**What is being asked**
Transcribed word for word, the lines below from the one with "Task: Click the 700 x-axis tick label" through the last line of the records form the answer; no picture is to be included.

---- Materials provided

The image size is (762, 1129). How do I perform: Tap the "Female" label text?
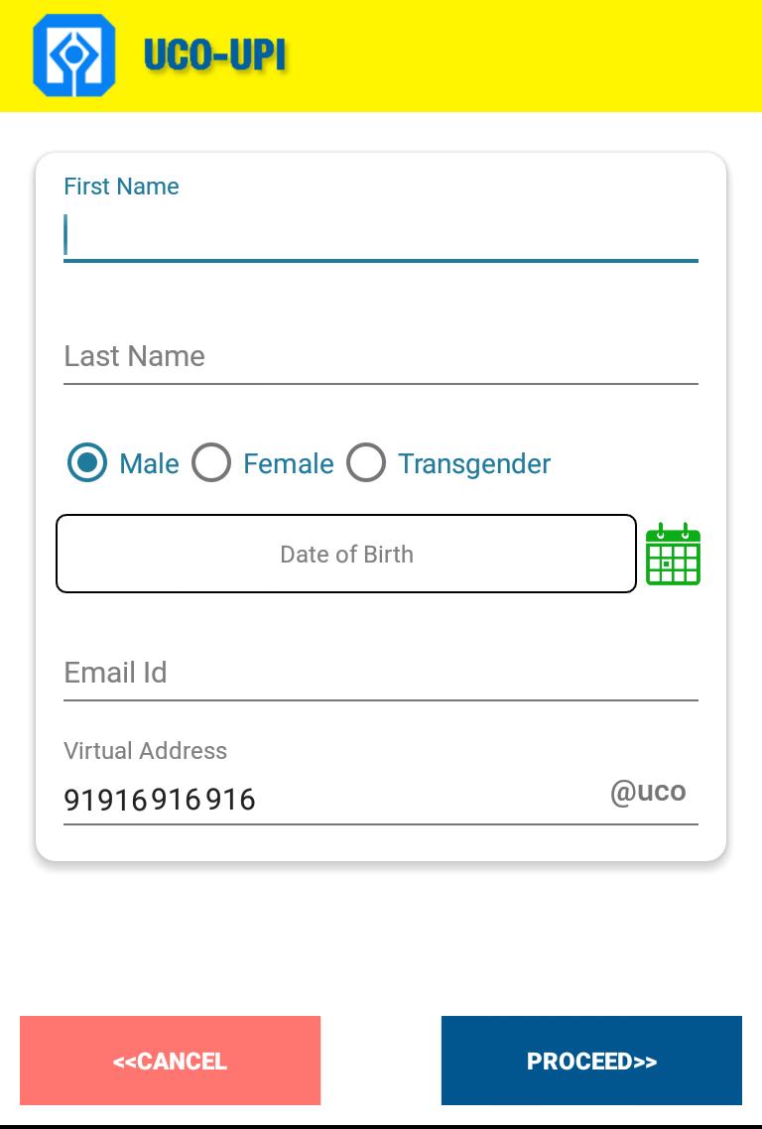pyautogui.click(x=289, y=463)
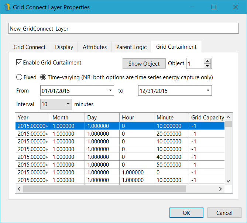Switch to the Grid Connect tab
Viewport: 247px width, 223px height.
[30, 47]
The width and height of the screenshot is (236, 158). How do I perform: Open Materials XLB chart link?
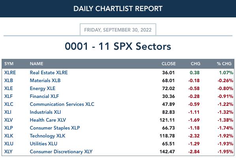point(45,81)
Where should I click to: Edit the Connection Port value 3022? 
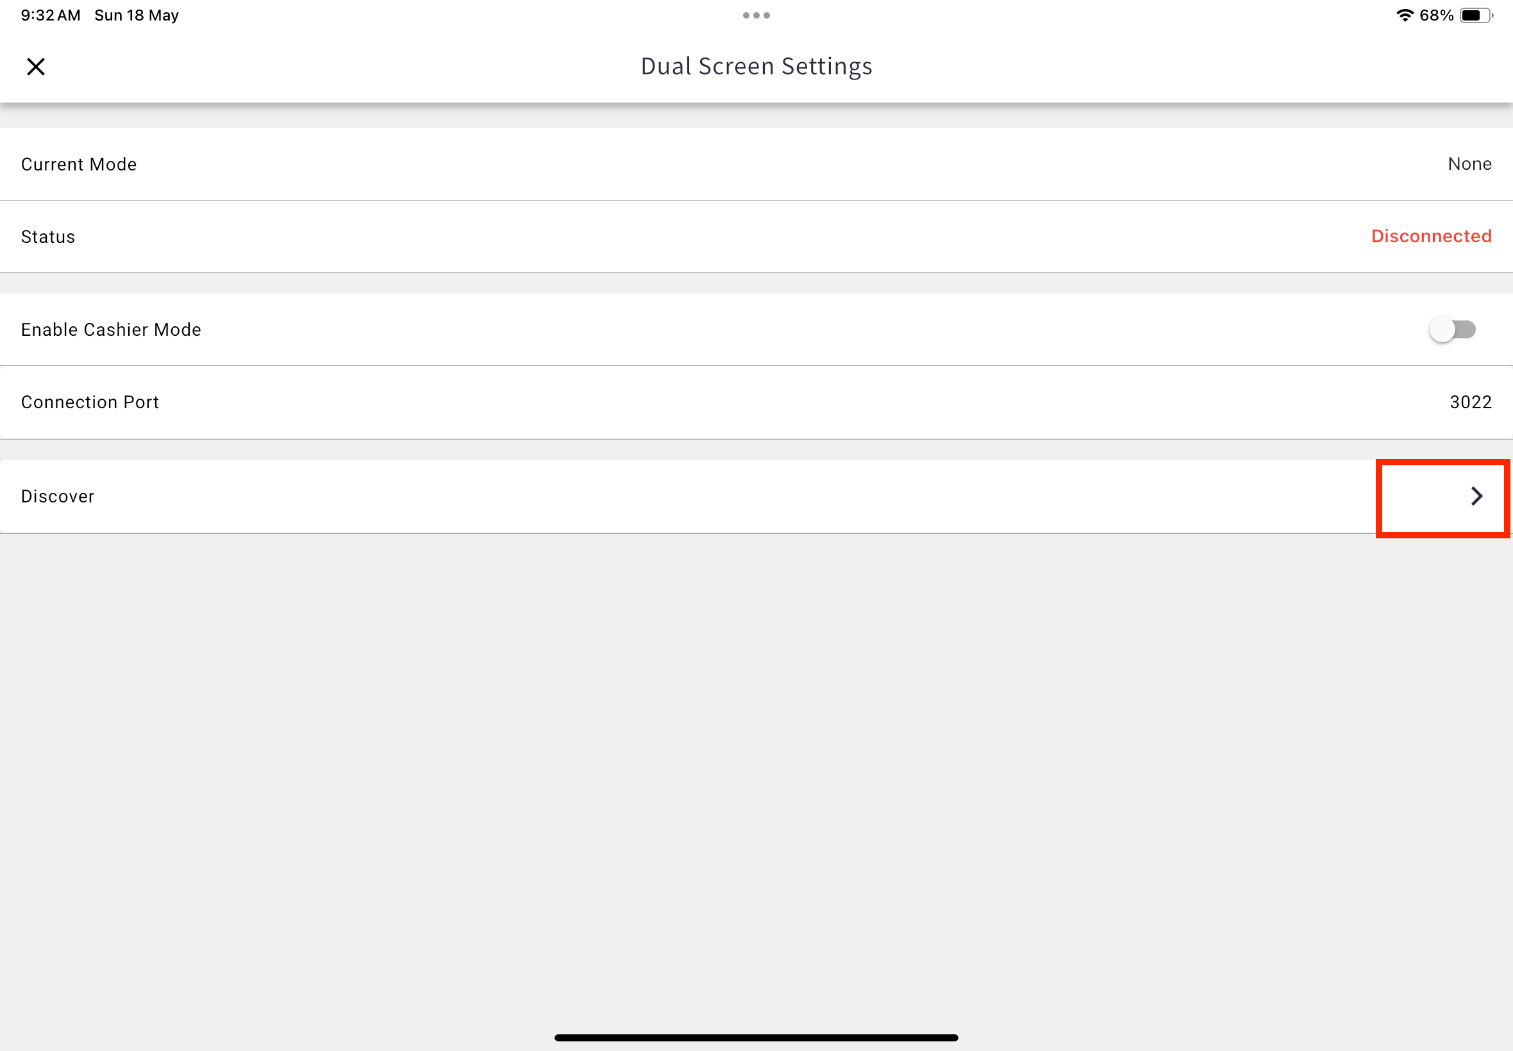[x=1470, y=402]
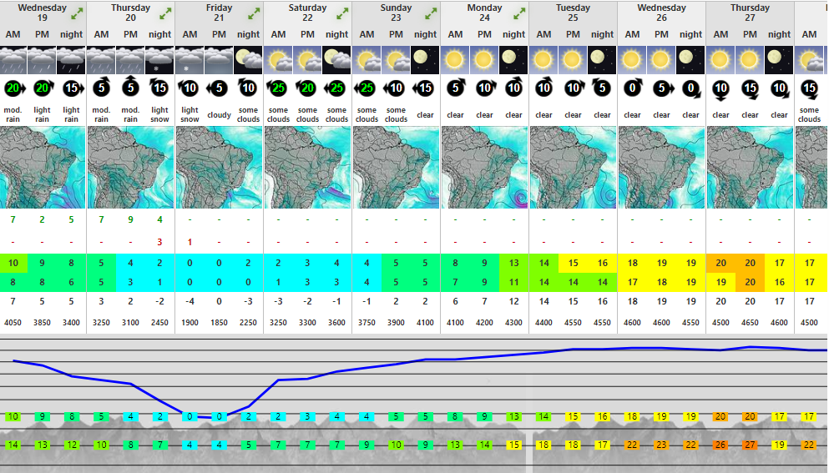Click Thursday 20 night light snow icon
This screenshot has height=473, width=829.
[x=160, y=60]
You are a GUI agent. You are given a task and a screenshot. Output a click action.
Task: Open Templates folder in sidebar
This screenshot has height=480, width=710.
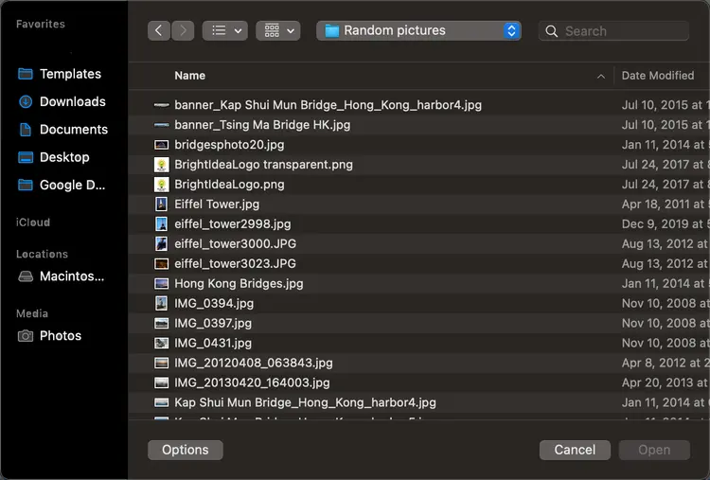(69, 74)
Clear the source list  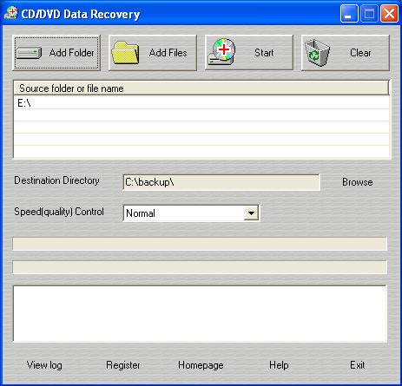(x=346, y=53)
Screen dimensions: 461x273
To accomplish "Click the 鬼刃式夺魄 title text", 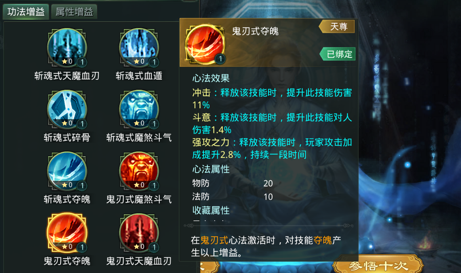I will tap(255, 31).
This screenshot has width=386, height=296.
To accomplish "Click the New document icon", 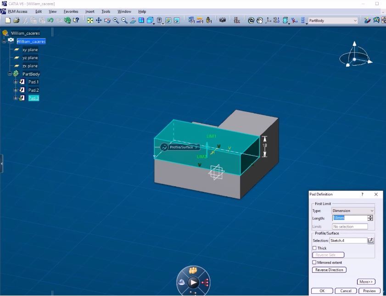I will pos(8,21).
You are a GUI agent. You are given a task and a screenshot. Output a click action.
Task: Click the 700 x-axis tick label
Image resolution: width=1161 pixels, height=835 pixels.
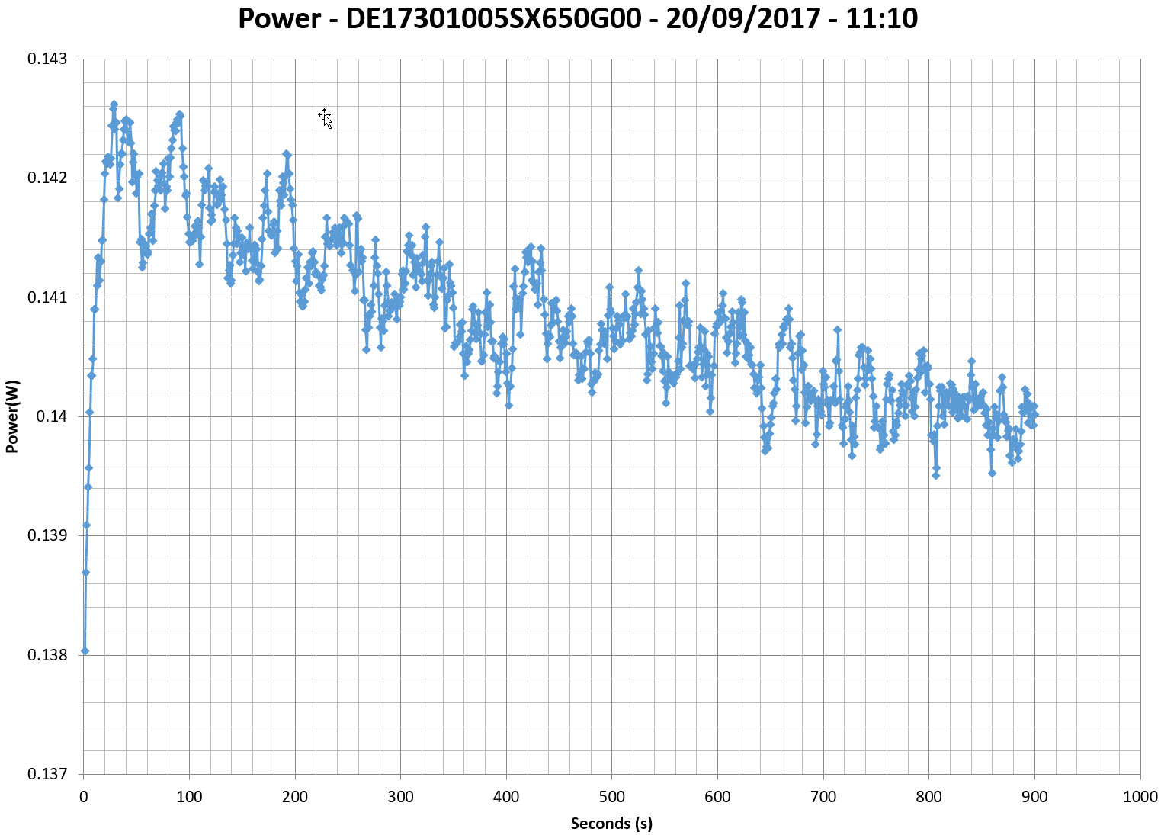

--------

**The completed task**
Task: Click the 700 x-axis tick label
Image resolution: width=1161 pixels, height=835 pixels.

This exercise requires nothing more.